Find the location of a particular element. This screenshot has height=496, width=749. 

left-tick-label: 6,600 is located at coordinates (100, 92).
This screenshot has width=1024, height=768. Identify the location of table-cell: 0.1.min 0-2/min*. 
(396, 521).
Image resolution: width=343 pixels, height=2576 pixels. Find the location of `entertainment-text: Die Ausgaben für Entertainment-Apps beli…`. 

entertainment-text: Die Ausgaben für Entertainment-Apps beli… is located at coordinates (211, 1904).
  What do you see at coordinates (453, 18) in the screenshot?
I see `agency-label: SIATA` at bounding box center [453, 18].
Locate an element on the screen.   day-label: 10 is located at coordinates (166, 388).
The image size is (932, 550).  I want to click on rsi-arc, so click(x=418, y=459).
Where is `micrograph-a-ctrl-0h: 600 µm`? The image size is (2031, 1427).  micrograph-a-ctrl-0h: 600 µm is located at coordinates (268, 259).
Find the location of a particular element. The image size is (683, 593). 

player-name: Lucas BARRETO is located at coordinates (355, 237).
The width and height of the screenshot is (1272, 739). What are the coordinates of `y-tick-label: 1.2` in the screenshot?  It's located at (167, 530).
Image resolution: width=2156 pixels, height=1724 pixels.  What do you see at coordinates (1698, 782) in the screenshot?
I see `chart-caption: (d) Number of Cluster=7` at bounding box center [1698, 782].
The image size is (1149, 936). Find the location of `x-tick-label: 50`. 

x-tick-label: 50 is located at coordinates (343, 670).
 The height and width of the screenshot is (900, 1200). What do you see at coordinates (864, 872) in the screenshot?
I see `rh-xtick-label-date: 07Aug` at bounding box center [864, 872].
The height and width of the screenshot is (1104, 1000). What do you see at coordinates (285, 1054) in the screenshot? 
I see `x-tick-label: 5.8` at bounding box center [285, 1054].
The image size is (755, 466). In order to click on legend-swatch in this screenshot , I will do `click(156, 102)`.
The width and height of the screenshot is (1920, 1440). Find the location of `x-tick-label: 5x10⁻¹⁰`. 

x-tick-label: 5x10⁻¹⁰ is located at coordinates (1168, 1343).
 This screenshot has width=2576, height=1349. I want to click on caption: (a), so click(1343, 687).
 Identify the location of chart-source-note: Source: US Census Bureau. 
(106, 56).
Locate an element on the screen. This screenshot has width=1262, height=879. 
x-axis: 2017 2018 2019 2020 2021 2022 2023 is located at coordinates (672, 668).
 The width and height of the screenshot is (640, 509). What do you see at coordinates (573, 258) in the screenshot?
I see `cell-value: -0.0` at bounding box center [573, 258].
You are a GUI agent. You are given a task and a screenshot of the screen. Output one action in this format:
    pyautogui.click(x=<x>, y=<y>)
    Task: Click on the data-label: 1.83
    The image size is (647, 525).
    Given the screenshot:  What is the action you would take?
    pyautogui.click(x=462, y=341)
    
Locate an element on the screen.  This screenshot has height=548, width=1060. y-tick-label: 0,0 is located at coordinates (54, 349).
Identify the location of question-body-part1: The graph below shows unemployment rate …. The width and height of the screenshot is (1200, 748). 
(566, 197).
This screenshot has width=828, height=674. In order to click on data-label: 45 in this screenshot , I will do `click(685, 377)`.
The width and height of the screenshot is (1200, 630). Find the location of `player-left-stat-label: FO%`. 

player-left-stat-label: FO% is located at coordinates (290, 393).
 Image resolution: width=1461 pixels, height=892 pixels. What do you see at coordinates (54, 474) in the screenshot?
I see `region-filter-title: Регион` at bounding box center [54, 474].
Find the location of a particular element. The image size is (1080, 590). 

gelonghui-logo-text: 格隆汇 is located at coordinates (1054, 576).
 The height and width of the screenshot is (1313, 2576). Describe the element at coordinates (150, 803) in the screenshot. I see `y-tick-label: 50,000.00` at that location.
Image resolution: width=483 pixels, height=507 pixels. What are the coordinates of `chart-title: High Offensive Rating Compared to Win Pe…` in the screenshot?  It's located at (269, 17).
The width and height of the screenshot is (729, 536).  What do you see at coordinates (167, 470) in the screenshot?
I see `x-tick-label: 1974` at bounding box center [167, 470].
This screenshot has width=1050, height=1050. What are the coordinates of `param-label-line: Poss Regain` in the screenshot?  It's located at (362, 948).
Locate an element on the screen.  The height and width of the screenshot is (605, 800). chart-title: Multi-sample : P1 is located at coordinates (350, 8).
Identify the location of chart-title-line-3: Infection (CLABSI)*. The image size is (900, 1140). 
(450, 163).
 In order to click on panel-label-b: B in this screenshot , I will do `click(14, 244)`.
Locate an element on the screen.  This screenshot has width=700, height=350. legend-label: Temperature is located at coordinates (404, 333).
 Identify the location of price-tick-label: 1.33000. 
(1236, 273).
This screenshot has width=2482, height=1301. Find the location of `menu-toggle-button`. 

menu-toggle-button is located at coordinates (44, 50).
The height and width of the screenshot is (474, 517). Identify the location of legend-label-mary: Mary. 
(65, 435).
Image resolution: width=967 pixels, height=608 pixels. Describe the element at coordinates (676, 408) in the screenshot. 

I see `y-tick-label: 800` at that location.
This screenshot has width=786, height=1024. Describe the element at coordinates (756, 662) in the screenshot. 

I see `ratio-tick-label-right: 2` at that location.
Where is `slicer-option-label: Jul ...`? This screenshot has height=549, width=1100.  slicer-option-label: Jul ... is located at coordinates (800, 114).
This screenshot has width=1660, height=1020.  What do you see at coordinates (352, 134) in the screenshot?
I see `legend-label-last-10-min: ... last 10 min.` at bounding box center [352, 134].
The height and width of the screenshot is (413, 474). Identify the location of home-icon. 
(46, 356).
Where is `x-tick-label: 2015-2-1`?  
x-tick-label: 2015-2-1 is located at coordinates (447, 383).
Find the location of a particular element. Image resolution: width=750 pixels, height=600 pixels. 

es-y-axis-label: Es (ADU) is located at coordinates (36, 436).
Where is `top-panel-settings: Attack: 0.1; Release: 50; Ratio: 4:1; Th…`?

* * * * * * *

### PROBLEM TO WORK ON
Format the lines of the records starting at the line that contains "Image resolution: width=343" and ending at the line that contains "center [864, 872].", both included, as a numbered list with blank lines omitted. Include only those lines.

### SOLUTION FOR THIS EXERCISE
1. Image resolution: width=343 pixels, height=2576 pixels. Find the location of `entertainment-text: Die Ausgaben für Entertainment-Apps beli…`. 
2. entertainment-text: Die Ausgaben für Entertainment-Apps beli… is located at coordinates (211, 1904).
3.   What do you see at coordinates (453, 18) in the screenshot?
4. I see `agency-label: SIATA` at bounding box center [453, 18].
5. Locate an element on the screen.   day-label: 10 is located at coordinates (166, 388).
6. The image size is (932, 550).  I want to click on rsi-arc, so click(x=418, y=459).
7. Where is `micrograph-a-ctrl-0h: 600 µm`? The image size is (2031, 1427).  micrograph-a-ctrl-0h: 600 µm is located at coordinates (268, 259).
8. Find the location of a particular element. The image size is (683, 593). 
9. player-name: Lucas BARRETO is located at coordinates (355, 237).
10. The width and height of the screenshot is (1272, 739). What are the coordinates of `y-tick-label: 1.2` in the screenshot?  It's located at (167, 530).
11. Image resolution: width=2156 pixels, height=1724 pixels.  What do you see at coordinates (1698, 782) in the screenshot?
12. I see `chart-caption: (d) Number of Cluster=7` at bounding box center [1698, 782].
13. The image size is (1149, 936). Find the location of `x-tick-label: 50`. 
14. x-tick-label: 50 is located at coordinates (343, 670).
15.  The height and width of the screenshot is (900, 1200). What do you see at coordinates (864, 872) in the screenshot?
16. I see `rh-xtick-label-date: 07Aug` at bounding box center [864, 872].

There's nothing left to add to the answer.